The young Aussie was known for his blonde ponytail, proclivity for cursing on the court and screams of “Come on!” after winning crucial points. And, frankly stated, he wasn’t particularly popular in the locker room. “Hewitt is an unfriendly guy and thinks he’s a know-it-all when he’s on the court. He doesn’t have any respect for the opponent,” Spaniard Alex Corretja said in December 2000. Hewitt didn’t do himself any favors at the following year’s U.S. Open, stirring up controversy during his second-round match against American James Blake. After being called for a pair of foot faults by a linesman, Hewitt was heard requesting that the official be removed: “Look at him. Look him and you tell me what the similarity is. Just get him off the court.” Both Blake and the linesmen were black.
Hewitt’s demeanor, however, did little to slow his ascent. He went on to win the U.S. Open in 2001 and reached No. 1 in the ATP rankings before the end of the year. Though he would retain that ranking until early 2003, Hewitt did not achieve the same level of consistent success that top players have enjoyed in recent years. He became the first “baseliner” to win Wimbledon in a decade in 2002 (the once-popular “serve-and-volley” approach has been all-but abandoned at the All-England Club), but fell in the first round the following year and didn’t advance beyond the fourth round at the Australian Open or French Open in either 2002 or 2003.
The next two years saw more consistency from Hewitt but little of the brilliance that carried him to those Grand Slam titles. By 2006, his reputation as a cocky wunderkind had given way to one of an injury-prone star who—at just 25—might have his best days behind him.

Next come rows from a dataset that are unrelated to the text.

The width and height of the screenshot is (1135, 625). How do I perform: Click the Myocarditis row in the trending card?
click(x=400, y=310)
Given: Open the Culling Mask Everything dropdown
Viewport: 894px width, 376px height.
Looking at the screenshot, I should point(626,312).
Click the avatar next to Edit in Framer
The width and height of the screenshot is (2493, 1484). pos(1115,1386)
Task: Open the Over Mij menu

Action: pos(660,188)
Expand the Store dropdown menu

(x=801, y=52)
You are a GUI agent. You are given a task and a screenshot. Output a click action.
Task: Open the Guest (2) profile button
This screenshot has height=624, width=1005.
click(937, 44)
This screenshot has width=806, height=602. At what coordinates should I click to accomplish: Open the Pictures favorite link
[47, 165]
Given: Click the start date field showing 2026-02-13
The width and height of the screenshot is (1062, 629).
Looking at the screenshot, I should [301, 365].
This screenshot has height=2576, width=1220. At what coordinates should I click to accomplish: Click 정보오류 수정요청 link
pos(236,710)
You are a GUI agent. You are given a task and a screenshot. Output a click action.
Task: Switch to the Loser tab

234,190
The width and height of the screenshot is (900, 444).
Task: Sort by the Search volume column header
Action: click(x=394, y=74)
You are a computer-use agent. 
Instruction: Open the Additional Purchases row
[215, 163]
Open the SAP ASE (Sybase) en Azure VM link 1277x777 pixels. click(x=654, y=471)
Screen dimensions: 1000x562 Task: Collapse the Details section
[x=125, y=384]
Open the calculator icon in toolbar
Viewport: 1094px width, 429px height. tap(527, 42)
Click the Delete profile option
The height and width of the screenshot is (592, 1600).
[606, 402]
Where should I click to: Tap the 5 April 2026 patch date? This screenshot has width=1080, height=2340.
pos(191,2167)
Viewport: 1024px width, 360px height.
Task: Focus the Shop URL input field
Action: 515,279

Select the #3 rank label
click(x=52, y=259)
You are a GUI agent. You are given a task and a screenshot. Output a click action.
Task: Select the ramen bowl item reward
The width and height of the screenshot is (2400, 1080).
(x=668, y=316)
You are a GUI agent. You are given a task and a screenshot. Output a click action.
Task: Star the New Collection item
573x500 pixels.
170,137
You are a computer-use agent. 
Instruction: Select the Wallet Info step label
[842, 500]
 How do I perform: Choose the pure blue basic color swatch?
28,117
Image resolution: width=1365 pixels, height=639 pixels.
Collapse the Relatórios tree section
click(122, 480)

By all accounts, Hewitt’s play since his quarterfinal appearance at the U.S. Open in 2006 has affirmed that reputation. Injuries have kept him off the court for stretches throughout the last seven years, and when Hewitt has been on the court, he has struggled to recapture his earlier success. This year’s U.S. Open marks the 15th consecutive Grand Slam in which he’s failed to advance beyond the fourth round.
All of this explains why there will be much less discussion of his exit from the year’s final Grand Slam than that of Roger Federer, who fell to Tommy Robredo on Monday night in straight sets.
Federer had defeated Robredo in each of their previous 10 meetings, and a win would have almost certainly set up a highly-anticipated quarterfinal match-up with longtime rival Rafael Nadal (the two have never met at the U.S. Open). But Federer—like Hewitt did seven years ago—is finally beginning to show his age. Unlike Hewitt, he didn’t have a signature win in this tournament to hang his hat on.
Still, it’s reasonable to expect that Federer—he of the 17 Grand Slam titles—will rebound from his recent poor showings at Wimbledon and the U.S. Open. Yes, he is older. Yes, his back seems to be bothering him more than at any other time in his career. And yes, it’s entirely fair to say the Big Four has officially shrunk down to the Big Three. But he’s still Roger Federer and when healthy, he can still be a serious contender.
At the risk of stating the obvious, Lleyton Hewitt is not Roger Federer. His run at the U.S. Open was an impressive one, but even more than Federer, Hewitt wears his aches and his age on his sleeve, face and every other part of his body. By the final games of the fifth set against Youzhny, Hewitt could barely reach for well-struck groundstrokes, let alone run. He was simply gassed. Hewitt remains a gifted tennis player, but in today’s game, relevance is measured on a far steeper curve. More than 11 years after his last Grand Slam title, it’s simply too great a climb for the aging Aussie.